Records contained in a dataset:

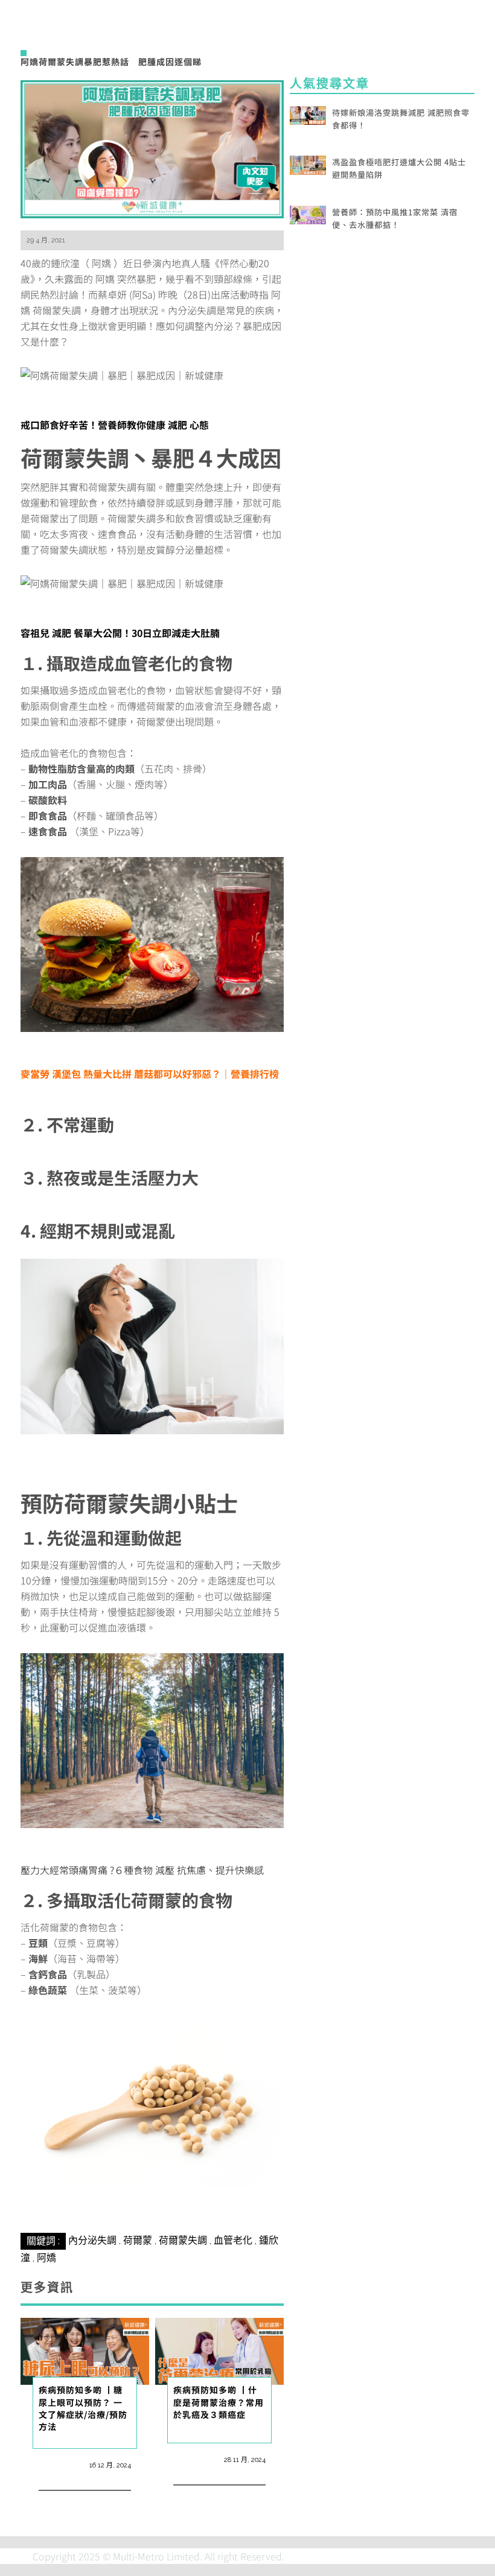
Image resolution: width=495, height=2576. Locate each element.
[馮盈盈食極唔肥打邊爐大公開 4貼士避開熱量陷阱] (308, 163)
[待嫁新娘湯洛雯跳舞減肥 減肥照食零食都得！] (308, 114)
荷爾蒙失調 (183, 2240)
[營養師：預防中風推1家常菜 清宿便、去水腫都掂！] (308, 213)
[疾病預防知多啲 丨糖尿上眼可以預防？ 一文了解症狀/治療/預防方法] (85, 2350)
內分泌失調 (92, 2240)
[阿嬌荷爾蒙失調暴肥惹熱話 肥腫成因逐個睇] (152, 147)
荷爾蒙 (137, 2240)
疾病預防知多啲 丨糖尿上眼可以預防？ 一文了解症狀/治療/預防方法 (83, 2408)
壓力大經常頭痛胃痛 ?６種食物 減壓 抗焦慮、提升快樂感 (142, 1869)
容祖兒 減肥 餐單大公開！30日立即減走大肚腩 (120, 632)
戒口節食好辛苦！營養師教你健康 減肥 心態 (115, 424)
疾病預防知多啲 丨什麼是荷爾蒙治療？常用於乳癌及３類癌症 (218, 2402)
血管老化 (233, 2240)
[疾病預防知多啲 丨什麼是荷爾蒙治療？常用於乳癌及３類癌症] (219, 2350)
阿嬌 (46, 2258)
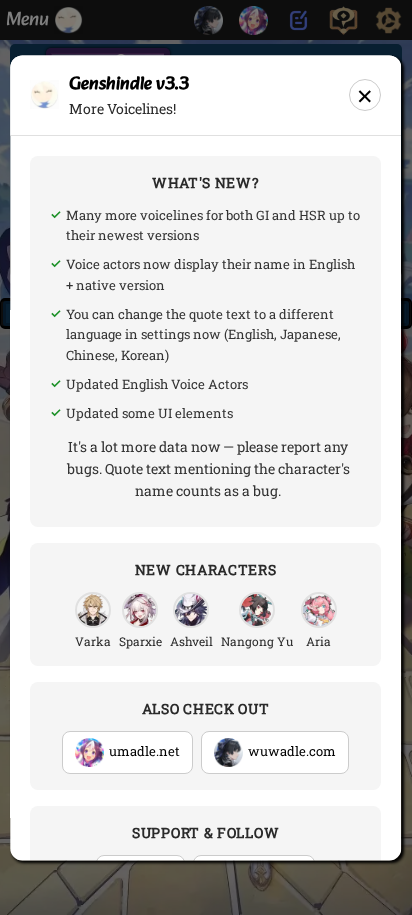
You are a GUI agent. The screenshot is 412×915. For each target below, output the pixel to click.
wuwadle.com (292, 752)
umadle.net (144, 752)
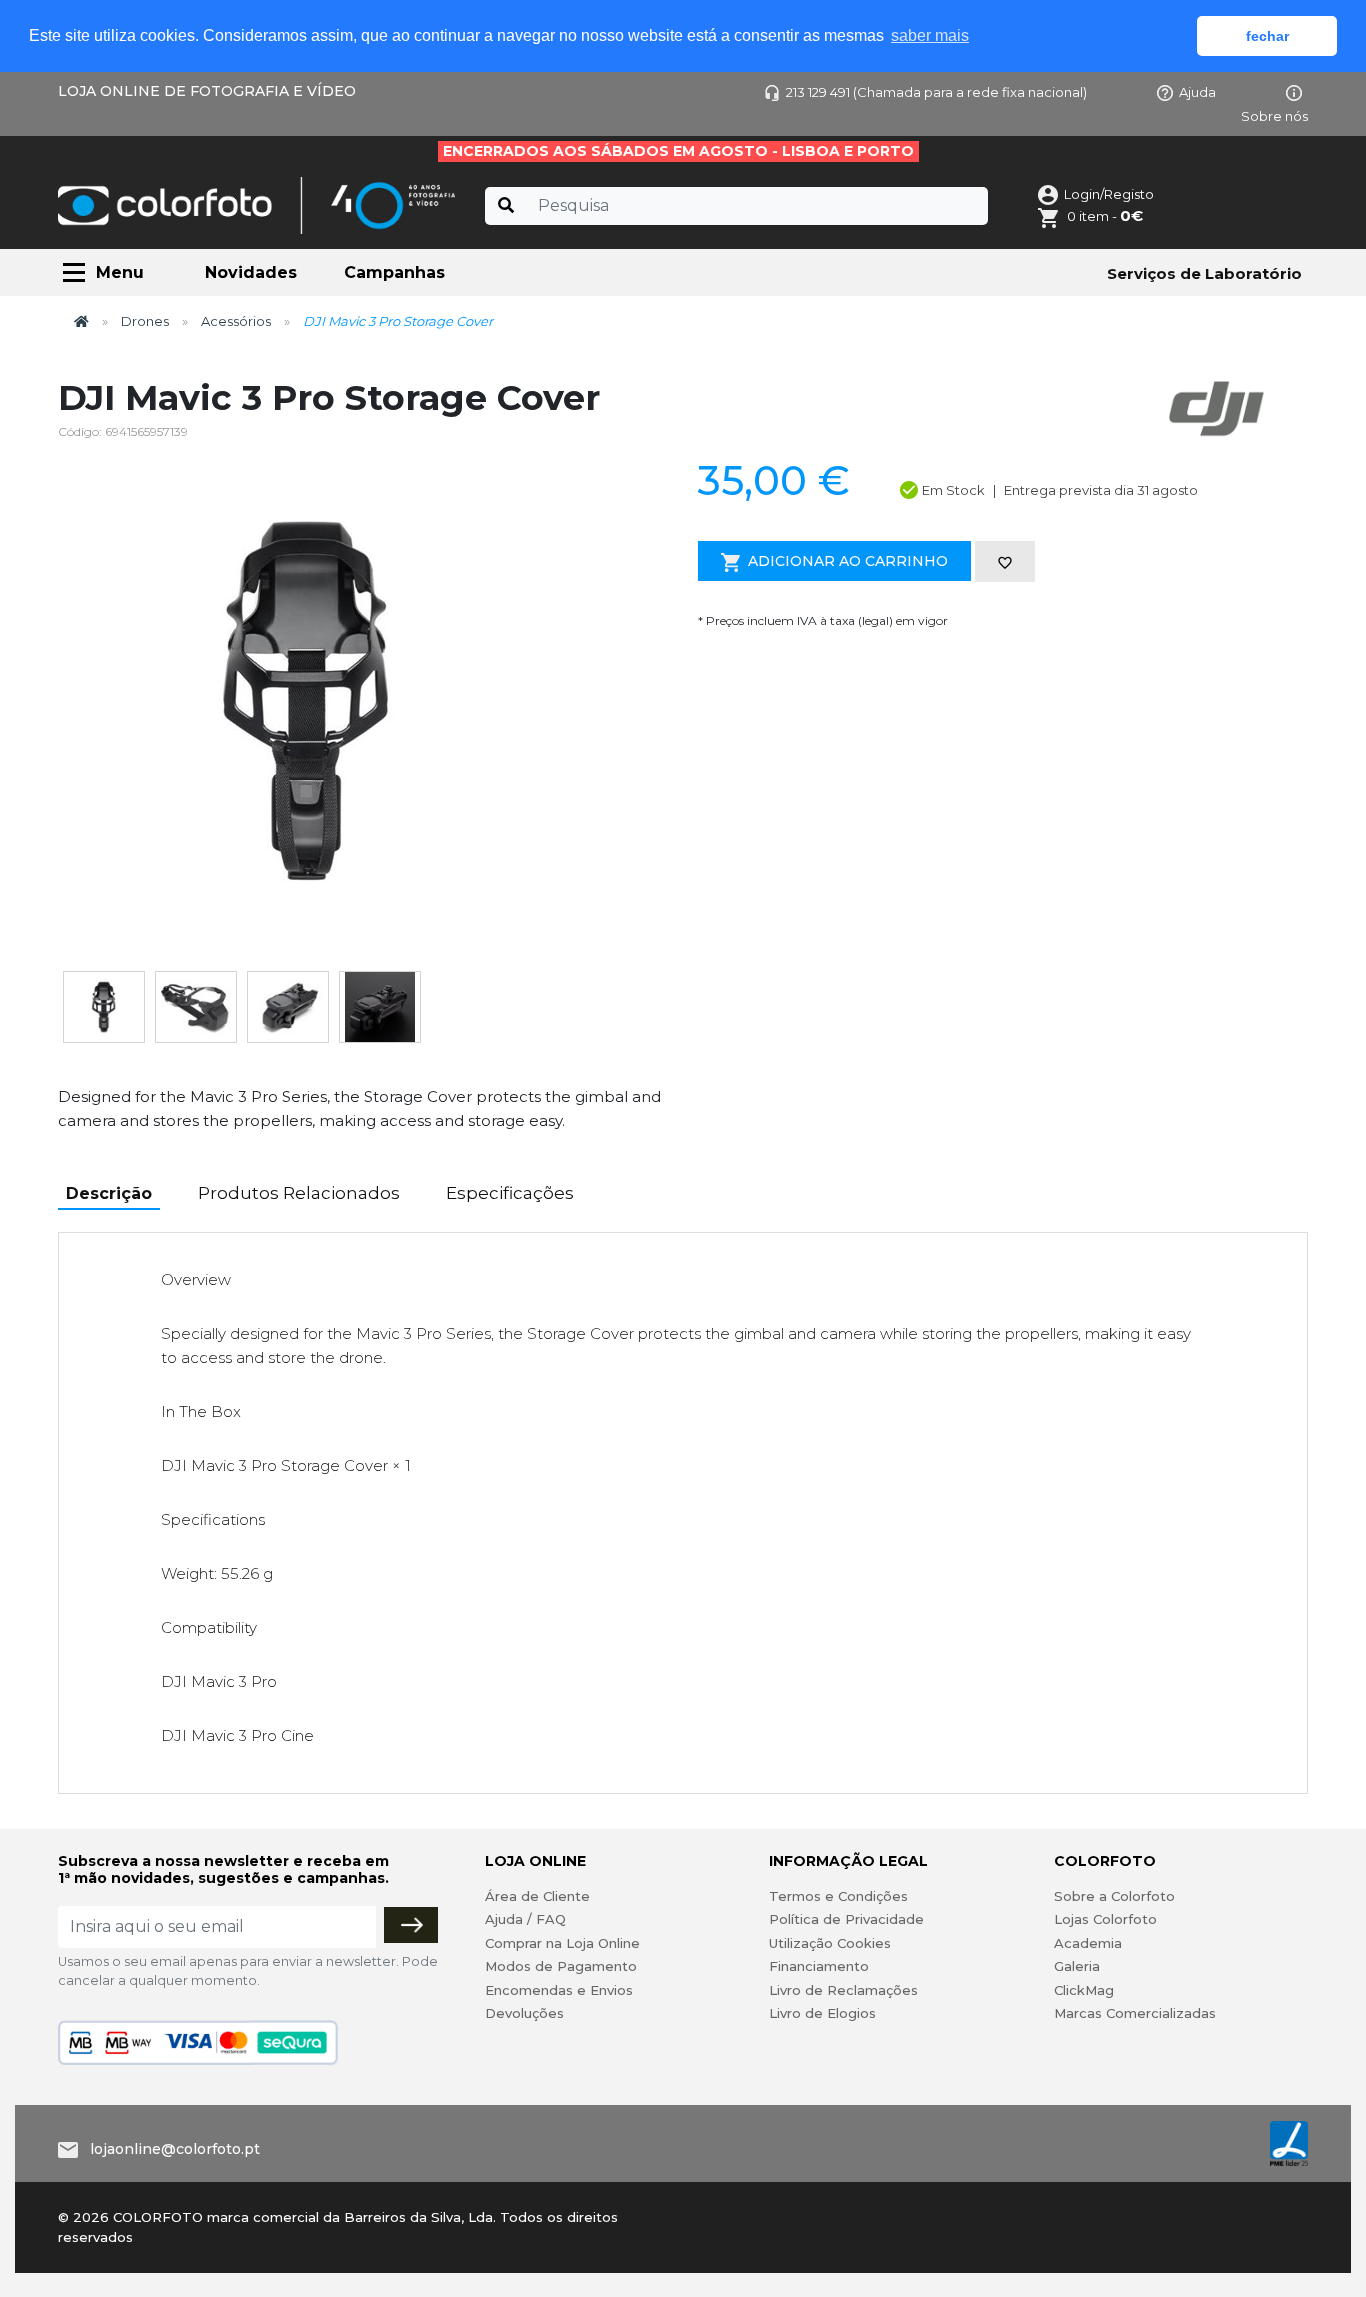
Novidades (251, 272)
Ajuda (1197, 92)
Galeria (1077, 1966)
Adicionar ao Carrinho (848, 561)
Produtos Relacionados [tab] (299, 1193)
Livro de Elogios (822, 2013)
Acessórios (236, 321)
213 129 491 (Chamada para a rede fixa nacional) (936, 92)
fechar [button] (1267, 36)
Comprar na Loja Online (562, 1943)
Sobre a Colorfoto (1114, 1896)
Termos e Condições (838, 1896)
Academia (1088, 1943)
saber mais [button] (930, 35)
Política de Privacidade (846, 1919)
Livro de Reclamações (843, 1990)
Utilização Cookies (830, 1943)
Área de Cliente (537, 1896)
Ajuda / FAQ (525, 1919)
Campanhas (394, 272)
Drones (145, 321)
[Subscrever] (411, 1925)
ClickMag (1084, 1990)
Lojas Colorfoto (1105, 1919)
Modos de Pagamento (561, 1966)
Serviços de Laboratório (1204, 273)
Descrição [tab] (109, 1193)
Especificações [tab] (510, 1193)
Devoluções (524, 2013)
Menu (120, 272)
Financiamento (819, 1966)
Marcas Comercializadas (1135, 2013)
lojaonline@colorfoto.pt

• **What to produce**:
Write out exactly the lines starting with the one that holds "Galeria (1077, 1966)" and running through the last line above.

• **Response to this exercise**:
Galeria (1077, 1966)
Adicionar ao Carrinho (848, 561)
Produtos Relacionados [tab] (299, 1193)
Livro de Elogios (822, 2013)
Acessórios (236, 321)
213 129 491 (Chamada para a rede fixa nacional) (936, 92)
fechar [button] (1267, 36)
Comprar na Loja Online (562, 1943)
Sobre a Colorfoto (1114, 1896)
Termos e Condições (838, 1896)
Academia (1088, 1943)
saber mais [button] (930, 35)
Política de Privacidade (846, 1919)
Livro de Reclamações (843, 1990)
Utilização Cookies (830, 1943)
Área de Cliente (537, 1896)
Ajuda / FAQ (525, 1919)
Campanhas (394, 272)
Drones (145, 321)
[Subscrever] (411, 1925)
ClickMag (1084, 1990)
Lojas Colorfoto (1105, 1919)
Modos de Pagamento (561, 1966)
Serviços de Laboratório (1204, 273)
Descrição [tab] (109, 1193)
Especificações [tab] (510, 1193)
Devoluções (524, 2013)
Menu (120, 272)
Financiamento (819, 1966)
Marcas Comercializadas (1135, 2013)
lojaonline@colorfoto.pt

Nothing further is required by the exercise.